▶ _Action item_
Give back exactly the stretch of data below from the line holding "Given: Click the Gain label" through the line holding "Click the Austrian", both ends included, and leave the remaining lines out.

▶ _Data records_
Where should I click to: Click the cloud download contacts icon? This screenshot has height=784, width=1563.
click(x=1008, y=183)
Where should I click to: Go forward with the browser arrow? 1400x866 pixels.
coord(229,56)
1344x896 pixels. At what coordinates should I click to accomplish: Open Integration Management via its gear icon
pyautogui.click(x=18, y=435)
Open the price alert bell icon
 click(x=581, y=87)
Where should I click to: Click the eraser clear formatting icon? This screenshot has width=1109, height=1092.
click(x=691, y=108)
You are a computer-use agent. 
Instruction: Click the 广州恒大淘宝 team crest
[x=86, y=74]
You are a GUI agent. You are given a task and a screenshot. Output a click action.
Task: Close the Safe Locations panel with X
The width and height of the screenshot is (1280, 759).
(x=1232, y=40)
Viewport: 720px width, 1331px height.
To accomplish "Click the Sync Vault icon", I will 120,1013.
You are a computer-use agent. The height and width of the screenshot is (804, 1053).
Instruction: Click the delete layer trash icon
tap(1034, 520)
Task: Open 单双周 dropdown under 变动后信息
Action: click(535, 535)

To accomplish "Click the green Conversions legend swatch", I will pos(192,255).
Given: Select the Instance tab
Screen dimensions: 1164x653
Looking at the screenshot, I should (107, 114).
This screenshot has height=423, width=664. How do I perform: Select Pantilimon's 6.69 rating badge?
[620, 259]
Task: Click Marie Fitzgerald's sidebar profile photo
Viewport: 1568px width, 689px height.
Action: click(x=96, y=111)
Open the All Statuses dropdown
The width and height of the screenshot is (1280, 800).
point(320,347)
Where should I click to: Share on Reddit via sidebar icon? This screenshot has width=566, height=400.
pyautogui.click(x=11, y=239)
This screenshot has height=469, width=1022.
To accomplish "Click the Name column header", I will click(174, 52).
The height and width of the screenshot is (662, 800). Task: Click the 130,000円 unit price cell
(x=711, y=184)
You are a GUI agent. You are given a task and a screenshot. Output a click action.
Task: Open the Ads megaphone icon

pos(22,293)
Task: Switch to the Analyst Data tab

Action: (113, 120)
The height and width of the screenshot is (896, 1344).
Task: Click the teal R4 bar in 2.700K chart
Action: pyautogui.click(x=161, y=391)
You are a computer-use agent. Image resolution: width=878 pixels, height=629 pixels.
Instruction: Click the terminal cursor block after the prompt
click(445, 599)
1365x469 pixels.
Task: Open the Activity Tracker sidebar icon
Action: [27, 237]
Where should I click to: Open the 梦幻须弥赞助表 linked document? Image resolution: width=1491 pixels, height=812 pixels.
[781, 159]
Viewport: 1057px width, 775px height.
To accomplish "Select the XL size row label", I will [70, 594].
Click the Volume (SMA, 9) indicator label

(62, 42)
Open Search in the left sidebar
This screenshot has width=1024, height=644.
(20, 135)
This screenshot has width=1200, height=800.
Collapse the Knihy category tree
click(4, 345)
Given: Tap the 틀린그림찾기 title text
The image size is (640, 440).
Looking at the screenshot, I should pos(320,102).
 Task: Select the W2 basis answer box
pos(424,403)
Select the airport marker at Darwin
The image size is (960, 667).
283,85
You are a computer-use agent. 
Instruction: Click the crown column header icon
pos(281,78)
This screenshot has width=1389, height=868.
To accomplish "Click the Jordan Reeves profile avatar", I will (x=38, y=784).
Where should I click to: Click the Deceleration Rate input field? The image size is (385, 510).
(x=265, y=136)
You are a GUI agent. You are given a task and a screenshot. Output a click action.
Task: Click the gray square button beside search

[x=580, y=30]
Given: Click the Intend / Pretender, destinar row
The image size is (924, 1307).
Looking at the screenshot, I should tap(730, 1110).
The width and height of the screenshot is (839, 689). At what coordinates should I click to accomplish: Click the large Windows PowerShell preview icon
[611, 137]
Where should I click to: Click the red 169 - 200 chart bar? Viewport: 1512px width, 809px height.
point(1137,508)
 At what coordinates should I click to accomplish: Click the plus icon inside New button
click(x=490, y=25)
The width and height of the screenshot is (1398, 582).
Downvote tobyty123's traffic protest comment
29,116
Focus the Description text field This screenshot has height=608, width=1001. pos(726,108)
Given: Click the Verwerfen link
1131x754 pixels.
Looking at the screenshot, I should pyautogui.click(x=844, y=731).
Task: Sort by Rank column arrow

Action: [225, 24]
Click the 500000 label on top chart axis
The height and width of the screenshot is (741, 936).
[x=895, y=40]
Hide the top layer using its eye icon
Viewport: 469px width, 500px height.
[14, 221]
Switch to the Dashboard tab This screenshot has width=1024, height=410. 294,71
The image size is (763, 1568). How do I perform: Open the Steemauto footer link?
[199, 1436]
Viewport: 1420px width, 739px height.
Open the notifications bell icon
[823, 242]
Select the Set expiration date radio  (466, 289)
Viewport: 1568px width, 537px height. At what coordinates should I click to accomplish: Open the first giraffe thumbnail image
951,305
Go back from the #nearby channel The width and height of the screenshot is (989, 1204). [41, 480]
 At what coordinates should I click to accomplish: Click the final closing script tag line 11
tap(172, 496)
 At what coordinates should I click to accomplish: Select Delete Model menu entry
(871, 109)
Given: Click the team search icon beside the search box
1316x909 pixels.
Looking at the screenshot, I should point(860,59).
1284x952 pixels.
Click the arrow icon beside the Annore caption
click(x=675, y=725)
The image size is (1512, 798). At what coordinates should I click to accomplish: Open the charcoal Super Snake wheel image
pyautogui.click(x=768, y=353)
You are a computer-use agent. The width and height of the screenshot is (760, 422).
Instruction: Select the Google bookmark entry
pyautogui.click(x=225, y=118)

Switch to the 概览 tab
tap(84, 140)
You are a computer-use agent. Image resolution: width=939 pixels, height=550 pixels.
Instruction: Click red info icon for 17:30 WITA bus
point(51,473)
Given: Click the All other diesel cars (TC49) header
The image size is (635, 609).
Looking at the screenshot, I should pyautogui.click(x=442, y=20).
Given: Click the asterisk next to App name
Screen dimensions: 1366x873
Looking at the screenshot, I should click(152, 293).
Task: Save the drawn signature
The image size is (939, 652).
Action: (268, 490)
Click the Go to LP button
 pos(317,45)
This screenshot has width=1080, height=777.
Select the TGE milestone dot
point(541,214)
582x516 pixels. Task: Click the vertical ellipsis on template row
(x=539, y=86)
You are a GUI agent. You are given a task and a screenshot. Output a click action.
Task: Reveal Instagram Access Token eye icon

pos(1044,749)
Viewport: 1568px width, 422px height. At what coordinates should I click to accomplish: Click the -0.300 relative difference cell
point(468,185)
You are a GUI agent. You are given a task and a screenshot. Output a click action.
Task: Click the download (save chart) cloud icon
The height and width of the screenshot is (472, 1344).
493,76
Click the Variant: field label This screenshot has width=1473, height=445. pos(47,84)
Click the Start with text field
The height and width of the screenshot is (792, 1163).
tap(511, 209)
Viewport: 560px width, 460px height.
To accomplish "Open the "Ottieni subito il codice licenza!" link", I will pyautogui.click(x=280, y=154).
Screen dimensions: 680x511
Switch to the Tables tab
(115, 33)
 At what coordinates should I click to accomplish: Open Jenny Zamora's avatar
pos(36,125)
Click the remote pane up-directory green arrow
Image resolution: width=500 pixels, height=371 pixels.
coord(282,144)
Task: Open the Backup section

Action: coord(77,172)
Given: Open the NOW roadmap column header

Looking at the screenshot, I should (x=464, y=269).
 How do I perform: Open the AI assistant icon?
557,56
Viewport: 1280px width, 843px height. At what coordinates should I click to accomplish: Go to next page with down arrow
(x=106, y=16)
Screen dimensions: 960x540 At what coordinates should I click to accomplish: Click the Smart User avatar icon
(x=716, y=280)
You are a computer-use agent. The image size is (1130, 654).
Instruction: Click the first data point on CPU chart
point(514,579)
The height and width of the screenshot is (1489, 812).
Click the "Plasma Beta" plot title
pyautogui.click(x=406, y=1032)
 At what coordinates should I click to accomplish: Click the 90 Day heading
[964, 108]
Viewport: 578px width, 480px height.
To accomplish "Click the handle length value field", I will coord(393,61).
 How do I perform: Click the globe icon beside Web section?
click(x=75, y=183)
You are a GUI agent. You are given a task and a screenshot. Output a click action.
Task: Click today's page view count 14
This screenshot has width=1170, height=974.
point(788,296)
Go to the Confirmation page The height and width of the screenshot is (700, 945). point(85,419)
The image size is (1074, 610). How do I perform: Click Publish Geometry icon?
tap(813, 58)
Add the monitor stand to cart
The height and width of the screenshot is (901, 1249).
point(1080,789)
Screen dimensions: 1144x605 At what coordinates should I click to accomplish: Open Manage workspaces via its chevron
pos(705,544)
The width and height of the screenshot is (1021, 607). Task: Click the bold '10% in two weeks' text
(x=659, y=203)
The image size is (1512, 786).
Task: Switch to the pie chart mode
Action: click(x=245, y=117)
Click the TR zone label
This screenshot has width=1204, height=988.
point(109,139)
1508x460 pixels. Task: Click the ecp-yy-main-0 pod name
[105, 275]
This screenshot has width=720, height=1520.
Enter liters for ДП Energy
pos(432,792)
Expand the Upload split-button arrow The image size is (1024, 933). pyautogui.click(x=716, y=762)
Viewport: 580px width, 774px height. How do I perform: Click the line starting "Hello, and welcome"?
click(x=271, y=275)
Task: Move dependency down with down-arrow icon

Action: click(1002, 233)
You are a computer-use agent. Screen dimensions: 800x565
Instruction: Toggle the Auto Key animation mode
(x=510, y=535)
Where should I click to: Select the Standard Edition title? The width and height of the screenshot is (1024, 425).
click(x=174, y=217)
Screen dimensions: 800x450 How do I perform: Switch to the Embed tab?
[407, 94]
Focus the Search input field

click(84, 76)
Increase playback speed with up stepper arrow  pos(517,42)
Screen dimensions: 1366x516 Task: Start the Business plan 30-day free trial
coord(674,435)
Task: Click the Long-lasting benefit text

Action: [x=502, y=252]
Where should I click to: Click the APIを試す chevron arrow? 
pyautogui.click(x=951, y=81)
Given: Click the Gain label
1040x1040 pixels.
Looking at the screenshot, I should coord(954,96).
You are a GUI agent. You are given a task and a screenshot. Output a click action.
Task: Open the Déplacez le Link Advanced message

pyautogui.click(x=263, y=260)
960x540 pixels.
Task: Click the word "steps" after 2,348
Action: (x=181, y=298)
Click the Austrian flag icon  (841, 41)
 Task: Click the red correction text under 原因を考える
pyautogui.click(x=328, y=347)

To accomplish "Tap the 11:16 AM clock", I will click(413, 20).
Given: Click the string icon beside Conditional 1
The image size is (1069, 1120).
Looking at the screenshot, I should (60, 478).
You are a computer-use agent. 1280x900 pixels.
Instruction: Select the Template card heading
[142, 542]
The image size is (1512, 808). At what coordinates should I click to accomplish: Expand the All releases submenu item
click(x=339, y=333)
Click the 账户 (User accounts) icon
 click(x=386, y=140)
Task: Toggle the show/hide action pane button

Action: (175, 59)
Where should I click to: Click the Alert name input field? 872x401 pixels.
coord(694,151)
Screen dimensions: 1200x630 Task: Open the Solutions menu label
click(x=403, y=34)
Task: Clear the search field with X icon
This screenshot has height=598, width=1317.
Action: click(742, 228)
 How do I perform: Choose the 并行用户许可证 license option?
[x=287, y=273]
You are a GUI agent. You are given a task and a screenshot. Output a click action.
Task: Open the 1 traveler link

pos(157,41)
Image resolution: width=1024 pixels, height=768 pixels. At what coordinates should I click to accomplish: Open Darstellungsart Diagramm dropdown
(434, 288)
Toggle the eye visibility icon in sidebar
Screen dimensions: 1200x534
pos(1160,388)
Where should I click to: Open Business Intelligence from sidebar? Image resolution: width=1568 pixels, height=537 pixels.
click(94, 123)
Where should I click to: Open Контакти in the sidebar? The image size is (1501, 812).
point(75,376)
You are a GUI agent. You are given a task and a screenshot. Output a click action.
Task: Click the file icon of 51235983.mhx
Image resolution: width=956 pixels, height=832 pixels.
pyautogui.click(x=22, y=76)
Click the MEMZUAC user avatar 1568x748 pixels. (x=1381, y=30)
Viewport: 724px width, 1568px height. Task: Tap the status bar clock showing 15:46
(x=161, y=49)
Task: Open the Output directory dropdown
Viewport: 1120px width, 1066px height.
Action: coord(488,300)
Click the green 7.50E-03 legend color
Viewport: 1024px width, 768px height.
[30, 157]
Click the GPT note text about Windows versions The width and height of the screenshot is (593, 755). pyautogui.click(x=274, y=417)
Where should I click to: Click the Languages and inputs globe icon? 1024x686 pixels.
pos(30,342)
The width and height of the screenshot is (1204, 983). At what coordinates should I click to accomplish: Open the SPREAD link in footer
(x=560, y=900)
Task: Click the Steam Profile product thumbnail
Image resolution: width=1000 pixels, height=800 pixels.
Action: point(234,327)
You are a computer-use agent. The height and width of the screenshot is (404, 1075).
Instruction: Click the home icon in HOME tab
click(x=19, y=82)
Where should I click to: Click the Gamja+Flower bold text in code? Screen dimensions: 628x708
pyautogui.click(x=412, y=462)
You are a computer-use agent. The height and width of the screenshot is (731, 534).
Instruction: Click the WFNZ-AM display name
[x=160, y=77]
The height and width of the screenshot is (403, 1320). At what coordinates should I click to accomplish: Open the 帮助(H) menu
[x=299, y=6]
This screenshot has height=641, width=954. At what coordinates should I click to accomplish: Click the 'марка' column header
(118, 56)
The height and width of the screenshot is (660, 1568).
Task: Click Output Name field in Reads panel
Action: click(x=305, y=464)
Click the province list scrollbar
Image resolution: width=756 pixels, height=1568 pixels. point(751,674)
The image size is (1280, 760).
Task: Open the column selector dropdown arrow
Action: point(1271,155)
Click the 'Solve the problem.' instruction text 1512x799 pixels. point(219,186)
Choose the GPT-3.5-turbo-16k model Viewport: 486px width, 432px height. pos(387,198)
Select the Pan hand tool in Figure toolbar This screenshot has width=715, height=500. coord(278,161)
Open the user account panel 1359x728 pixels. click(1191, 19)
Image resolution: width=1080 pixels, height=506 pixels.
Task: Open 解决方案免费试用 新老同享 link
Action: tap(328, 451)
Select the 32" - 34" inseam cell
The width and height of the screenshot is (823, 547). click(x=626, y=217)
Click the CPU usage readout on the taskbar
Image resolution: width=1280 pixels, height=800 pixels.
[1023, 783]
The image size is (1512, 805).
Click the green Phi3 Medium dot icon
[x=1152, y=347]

▶ _Response area_
Given: Click the Gain label
1040x1040 pixels.
Looking at the screenshot, I should coord(954,96).
You are a GUI agent. You are given a task and a screenshot. Output a click action.
Task: Open the Déplacez le Link Advanced message

pyautogui.click(x=263, y=260)
960x540 pixels.
Task: Click the word "steps" after 2,348
Action: (x=181, y=298)
Click the Austrian flag icon  (841, 41)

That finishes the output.